If you’re like us, you probably keep a jar of honey in the pantry. If so, you’re in luck! Substituting honey for brown sugar is easy peasy. Here’s what you need to know.

In general, we suggest replacing every cup of brown sugar with ⅔ cup of honey. You’ll want to keep consistency in mind, though. When replacing a dry sweetener with liquid, you may want to cut back on other liquid ingredients.

Here’s a good rule of thumb: If you’re using ⅔ cup of honey, reduce any other liquid ingredients by about ¼ of a cup so your recipe doesn’t turn out too soggy or sticky.

Pro Tip: If you spill honey on your counters, hot water is your friend! Moisten a rag with hot water and it will wipe right up, no soap needed!


Have you ever wondered why brown sugar is, well, brown? The secret ingredient is molasses! The ooey, gooey, yummy concoction gives brown sugar its hue.

This clever brown sugar substitute sounds so simple, and trust us, it is!

  • Just add one tablespoon of molasses to one cup of regular table sugar to create a cup of brown sugar.   
  • If you’d like your sugar a bit darker, you can add slightly more molasses to the mixture. Just stir, stir, stir, and in no time you’ll have a nice batch of homemade brown sugar.

No molasses or honey on hand? No worries! We’ve got a few more tips and tricks to share.

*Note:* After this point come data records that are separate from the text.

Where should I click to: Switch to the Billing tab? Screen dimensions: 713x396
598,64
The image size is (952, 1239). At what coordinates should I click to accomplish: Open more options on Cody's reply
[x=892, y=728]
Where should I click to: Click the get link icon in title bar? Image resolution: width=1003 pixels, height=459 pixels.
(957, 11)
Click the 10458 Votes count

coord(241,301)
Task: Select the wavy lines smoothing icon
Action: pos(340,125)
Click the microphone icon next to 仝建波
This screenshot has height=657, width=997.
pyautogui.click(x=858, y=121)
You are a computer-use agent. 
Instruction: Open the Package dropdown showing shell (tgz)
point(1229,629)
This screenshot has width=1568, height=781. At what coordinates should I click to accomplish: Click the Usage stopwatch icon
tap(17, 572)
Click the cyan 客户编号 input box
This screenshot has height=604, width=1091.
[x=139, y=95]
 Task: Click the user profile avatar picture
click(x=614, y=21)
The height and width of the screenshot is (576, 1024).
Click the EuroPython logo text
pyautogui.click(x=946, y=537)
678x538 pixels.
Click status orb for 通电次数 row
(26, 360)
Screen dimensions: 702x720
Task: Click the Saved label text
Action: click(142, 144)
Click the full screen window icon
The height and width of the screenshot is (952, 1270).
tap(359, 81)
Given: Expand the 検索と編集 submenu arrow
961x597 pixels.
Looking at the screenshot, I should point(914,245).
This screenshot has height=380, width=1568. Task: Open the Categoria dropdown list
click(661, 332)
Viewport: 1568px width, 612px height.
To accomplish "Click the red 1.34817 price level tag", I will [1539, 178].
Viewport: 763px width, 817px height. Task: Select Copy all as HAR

woman pouring white sugar into a mixing bowl, from Shelf Cooking

While not everyone keeps their kitchen stocked with molasses, most of us have some maple syrup handy. Waffles, anyone?!

This quick and easy brown sugar substitute works just like the molasses.

  • Just add one tablespoon per one cup of white sugar and mix thoroughly.
  • Again, if you’d like a darker end result, you can add in an extra tablespoon of syrup.

That’s it! Easy as pie, huh? Still, there are times you want to keep it simple and might be wondering…


The short answer is, yes. You totally can use white sugar!

One word of warning, though. While substituting white sugar for brown won’t alter the taste of your recipe, it will change the consistency.

If, for example, you like your cookies on the softer side, you may prefer to use brown sugar. Cookies baked with white sugar tend to turn out a bit crispier. 

If you do decide to use white sugar instead of brown, use an equal measurement. 


hard brown sugar in a bowl, from Shelf Cooking

It is such a bummer when you open your brown sugar only to find it's solidified into one giant brick. Next time that happens, don't throw it away! We have a few hacks for you.

If you need to use your brown sugar right away, you’ll love this quick trick!

  • Just pop your sugar into a microwave-safe bowl, cover with a damp paper towel, and microwave for about 30-seconds.
  • Check and see if you need to microwave for any additional time.
  • If so, try 15-second increments at a time. 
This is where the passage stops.